#### WHAT IS NEEDED:
Work through the entries below and show every line in which "computer" is found.

START DATASET CONTENT

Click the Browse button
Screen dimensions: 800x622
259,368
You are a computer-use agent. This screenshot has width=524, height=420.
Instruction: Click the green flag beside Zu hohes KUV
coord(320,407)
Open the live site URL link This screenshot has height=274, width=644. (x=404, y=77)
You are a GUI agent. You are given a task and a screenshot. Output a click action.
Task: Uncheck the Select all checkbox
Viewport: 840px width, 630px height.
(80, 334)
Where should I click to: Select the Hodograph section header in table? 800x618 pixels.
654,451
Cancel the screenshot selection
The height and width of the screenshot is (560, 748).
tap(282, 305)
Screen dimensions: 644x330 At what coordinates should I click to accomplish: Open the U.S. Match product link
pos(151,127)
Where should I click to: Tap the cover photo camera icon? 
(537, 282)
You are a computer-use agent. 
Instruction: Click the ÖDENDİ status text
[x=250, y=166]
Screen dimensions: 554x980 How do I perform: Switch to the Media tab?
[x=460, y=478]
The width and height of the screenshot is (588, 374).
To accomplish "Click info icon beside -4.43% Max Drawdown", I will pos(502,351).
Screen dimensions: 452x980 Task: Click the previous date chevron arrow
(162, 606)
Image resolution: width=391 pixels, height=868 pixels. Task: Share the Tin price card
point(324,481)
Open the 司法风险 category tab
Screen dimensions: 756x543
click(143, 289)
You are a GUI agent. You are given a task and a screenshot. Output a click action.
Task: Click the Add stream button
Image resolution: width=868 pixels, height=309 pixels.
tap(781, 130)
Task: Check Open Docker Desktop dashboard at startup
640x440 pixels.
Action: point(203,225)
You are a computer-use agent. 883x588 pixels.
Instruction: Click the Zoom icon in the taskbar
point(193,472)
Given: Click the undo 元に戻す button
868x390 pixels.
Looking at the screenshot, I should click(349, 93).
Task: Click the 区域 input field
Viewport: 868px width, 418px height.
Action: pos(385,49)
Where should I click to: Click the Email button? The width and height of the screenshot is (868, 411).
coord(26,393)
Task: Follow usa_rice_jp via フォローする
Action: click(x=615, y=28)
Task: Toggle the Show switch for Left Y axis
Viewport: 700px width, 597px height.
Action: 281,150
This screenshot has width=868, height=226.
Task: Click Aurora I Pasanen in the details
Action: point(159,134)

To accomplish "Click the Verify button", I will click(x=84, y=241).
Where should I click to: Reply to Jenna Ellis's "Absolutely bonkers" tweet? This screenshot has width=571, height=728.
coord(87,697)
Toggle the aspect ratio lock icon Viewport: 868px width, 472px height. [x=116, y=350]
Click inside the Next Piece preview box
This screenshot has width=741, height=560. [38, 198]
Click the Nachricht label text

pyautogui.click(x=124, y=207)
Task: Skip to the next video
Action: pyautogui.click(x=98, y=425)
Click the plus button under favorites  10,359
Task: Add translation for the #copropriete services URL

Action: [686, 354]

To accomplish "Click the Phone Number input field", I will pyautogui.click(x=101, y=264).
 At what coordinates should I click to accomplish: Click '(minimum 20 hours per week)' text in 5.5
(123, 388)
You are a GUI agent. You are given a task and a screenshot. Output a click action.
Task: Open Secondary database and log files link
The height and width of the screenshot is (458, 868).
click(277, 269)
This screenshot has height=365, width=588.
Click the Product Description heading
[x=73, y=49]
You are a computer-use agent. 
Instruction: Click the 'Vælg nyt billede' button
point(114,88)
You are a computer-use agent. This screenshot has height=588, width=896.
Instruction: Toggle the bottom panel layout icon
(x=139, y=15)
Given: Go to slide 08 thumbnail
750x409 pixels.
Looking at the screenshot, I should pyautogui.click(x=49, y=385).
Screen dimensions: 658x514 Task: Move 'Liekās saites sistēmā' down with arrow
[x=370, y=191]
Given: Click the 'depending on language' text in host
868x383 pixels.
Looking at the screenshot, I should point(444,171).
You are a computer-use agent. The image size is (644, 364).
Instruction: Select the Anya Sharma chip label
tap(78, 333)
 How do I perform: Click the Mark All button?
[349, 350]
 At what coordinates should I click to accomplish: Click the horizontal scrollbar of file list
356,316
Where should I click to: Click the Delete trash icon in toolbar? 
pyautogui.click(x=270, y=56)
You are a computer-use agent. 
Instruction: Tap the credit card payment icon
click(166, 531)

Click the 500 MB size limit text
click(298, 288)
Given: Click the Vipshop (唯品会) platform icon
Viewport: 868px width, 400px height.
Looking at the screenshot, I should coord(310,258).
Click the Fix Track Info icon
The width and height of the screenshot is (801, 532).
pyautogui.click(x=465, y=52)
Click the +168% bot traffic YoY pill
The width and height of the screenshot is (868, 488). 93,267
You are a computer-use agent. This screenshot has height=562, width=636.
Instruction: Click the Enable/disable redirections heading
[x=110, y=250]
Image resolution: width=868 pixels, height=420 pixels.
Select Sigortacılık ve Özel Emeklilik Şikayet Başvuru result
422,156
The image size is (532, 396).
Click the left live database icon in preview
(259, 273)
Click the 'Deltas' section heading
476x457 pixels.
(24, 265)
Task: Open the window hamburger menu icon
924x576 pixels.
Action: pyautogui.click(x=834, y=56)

END DATASET CONTENT

#### PROBLEM SOLUTION:
You are a computer-use agent. This screenshot has width=524, height=420.
You are a computer-use agent. 
You are a computer-use agent. 883x588 pixels.
You are a computer-use agent. 
You are a computer-use agent. This screenshot has height=588, width=896.
You are a computer-use agent. The image size is (644, 364).
You are a computer-use agent. 
You are a computer-use agent. This screenshot has height=562, width=636.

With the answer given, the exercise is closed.